EXERCISE
From the first line to the last, repeat the records exactly and skip the pictures.

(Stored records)
□ □ □
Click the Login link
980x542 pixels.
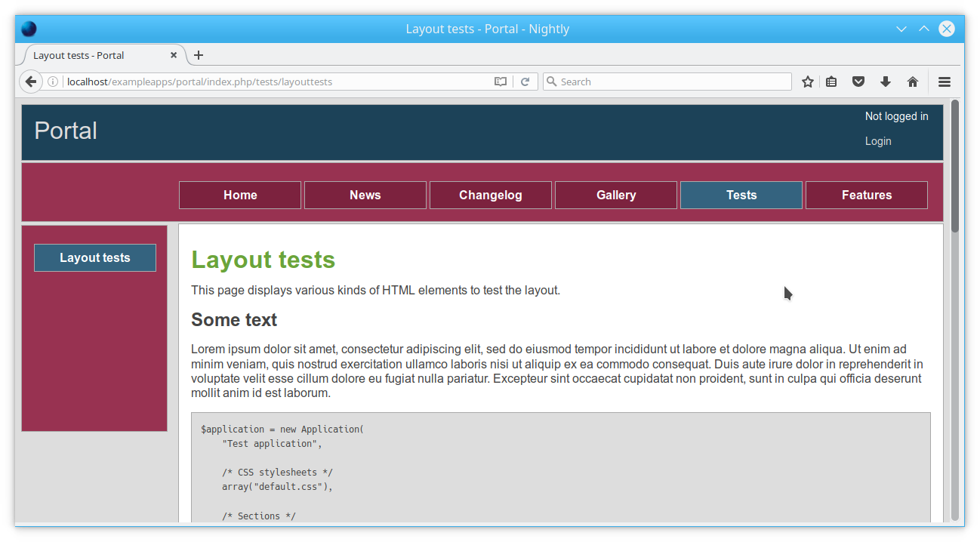[878, 141]
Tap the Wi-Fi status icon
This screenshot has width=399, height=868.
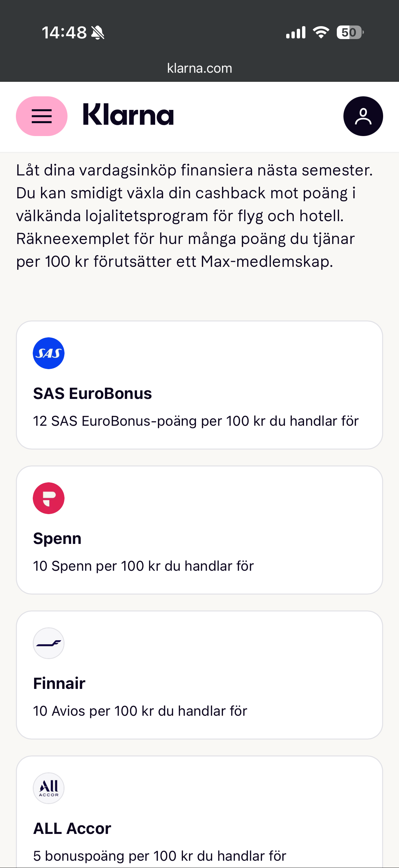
□ □ □
YOUR SOLUTION
Click the Login link
980x542 pixels.
[878, 141]
Tap the Wi-Fi status icon
This screenshot has width=399, height=868.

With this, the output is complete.